Our Philosophy
In 1947, Dorothy L. Sayers, novelist, playwright, translator, and apologist, was asked to address the faculty at Oxford University on the topic of education. Claiming to enter the educational debate merely as a “concerned amateur,” her sly and witty contribution to the debate over traditional vs. progressive models of education has become the foundation of a resurgence of classical education in America. In her speech entitled “The Lost Tools of Learning,” Ms. Sayers sides with the likes of T.S. Eliot and C.S. Lewis to criticize and oppose the “progressive” educational reforms of her day. In her speech, Ms. Sayers turns the tables on modern progressive educators by arguing that the very things these modern educators wish to achieve (i.e. “making students fit for the modern world” etc.) can only be achieved by recovering the medieval model of a classical liberal arts education which these educators were rejecting.
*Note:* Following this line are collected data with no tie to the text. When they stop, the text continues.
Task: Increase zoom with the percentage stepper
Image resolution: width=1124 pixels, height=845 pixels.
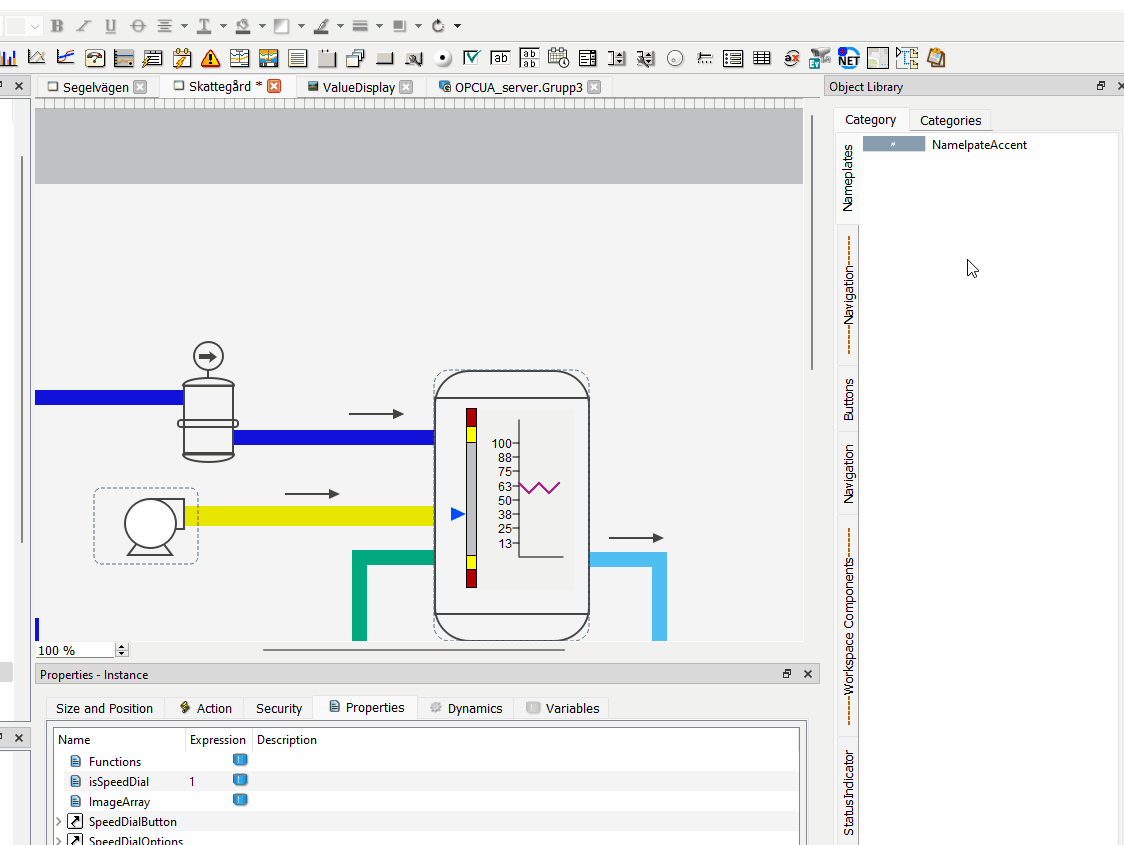Action: 122,646
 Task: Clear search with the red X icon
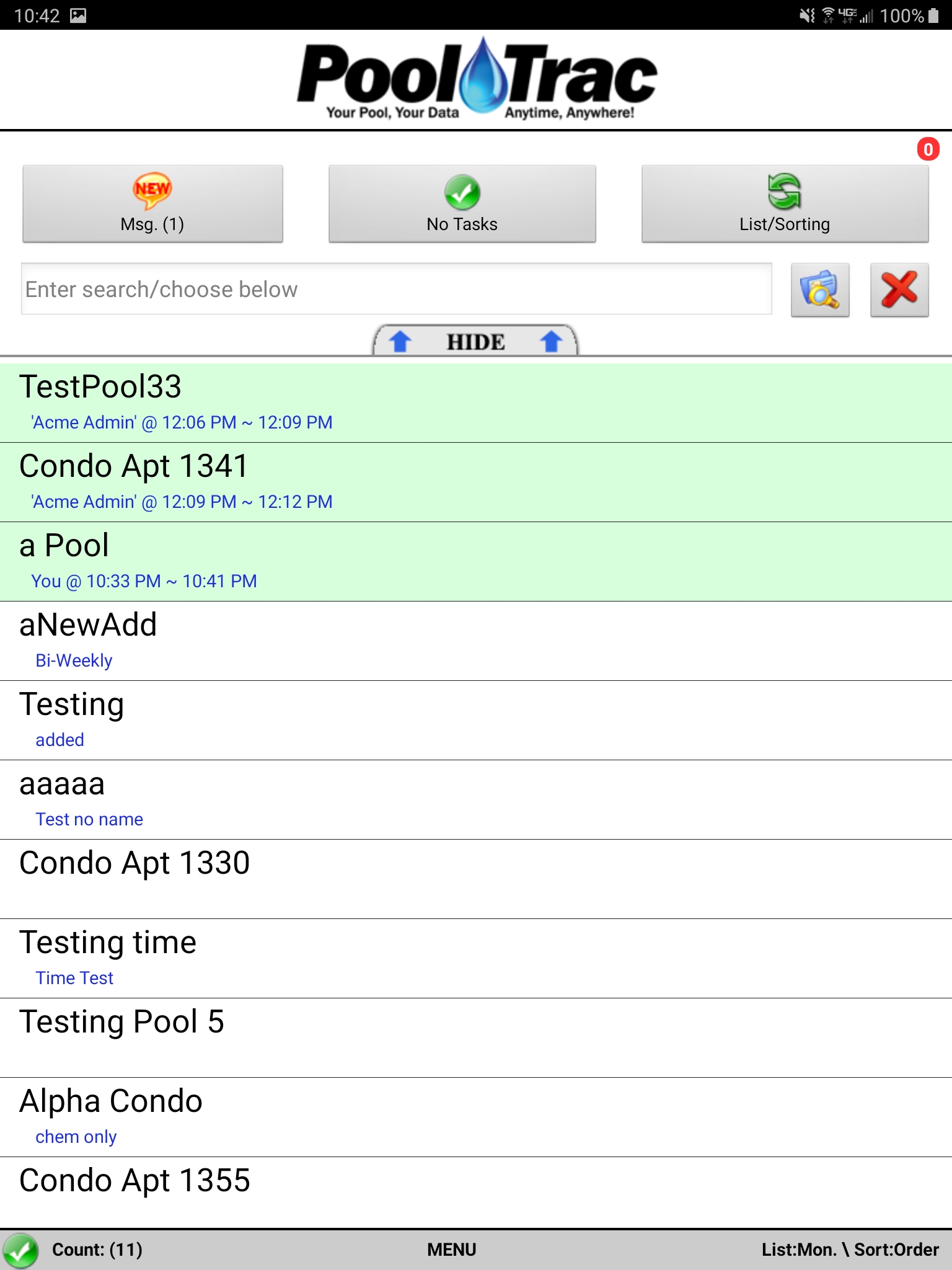coord(899,290)
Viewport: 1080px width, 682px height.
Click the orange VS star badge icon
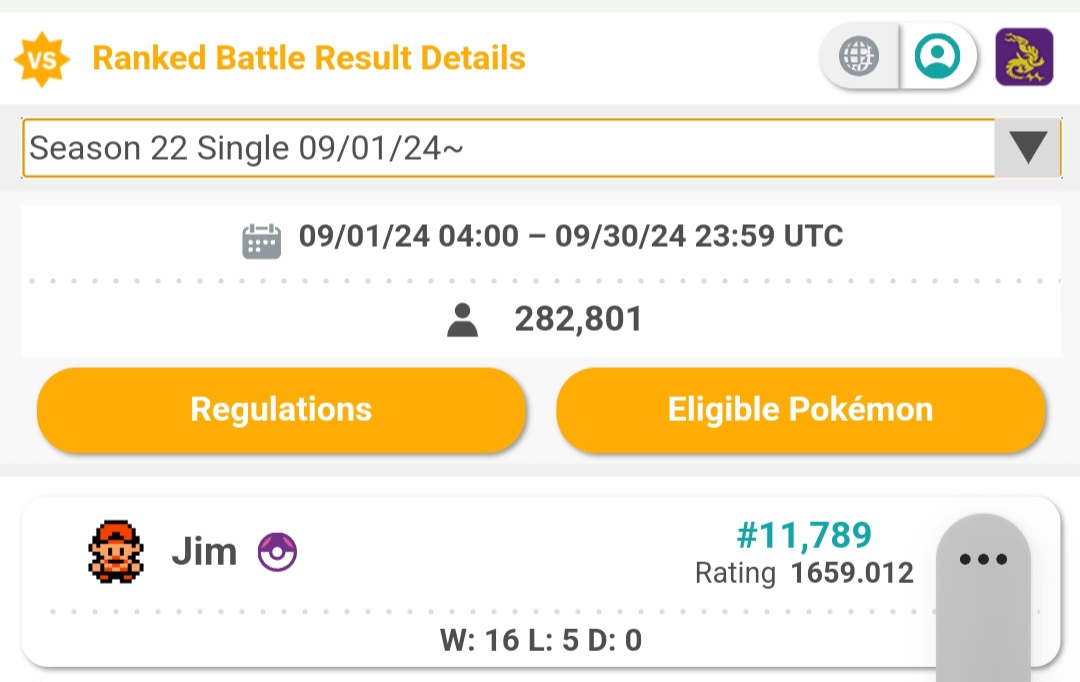tap(42, 60)
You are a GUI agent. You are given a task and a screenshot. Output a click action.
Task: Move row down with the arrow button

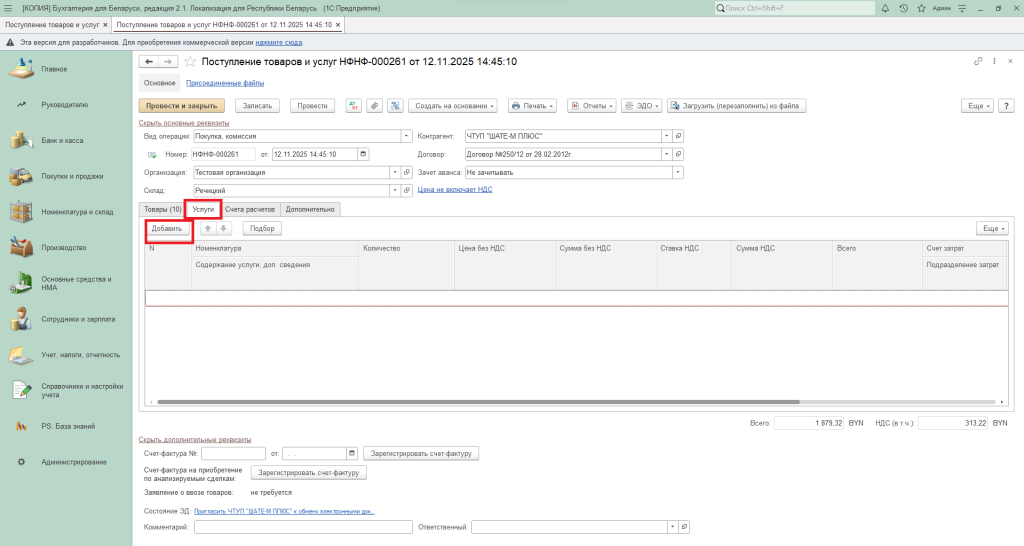tap(224, 228)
She states: “If we are to produce a society of educated people, fitted to preserve their intellectual freedom amid the complex pressures of our modern society, we must turn back the wheel of progress some four or five hundred years, to the point at which education began to lose sight of its true object….the sole true end of education is simply this: to teach men how to learn for themselves; and whatever instruction fails to do this is effort spent in vain.” Sayers’ program for reform seeks to recover the “lost tools” of medieval Scholasticism—namely, the grammar, dialectic, and rhetoric of the Trivium. In Sayers’ view, the Trivium develops a disciplined mind prepared to master any subject. All subjects, in fact, such as history and mathematics, have their respective “grammars” of rudimentary knowledge, “dialectics” of how that rudimentary knowledge systematically coheres, and “rhetorics” of how they are expressed, articulated, and presented. Any teacher who has faced a classroom filled with bright students who seem to lack all background knowledge, to lack any foundation on which to build, will appreciate Sayers’ recommendations. In applying this insight, ACA teachers are encouraged to organize the teaching and presentation of their subject material according to this trifold division seeking to teach the grammar, logic, and rhetoric of their respective subject matters.
In addition to applying the medieval concept of the Trivium to individual subjects, Sayers also applies it to childhood development: grades Kinder – 6th grade corresponding to the “Grammar” phase; 7th – 9th corresponding to the “Dialectic” phase, and 10th – 12th corresponding to the “Rhetoric” phase.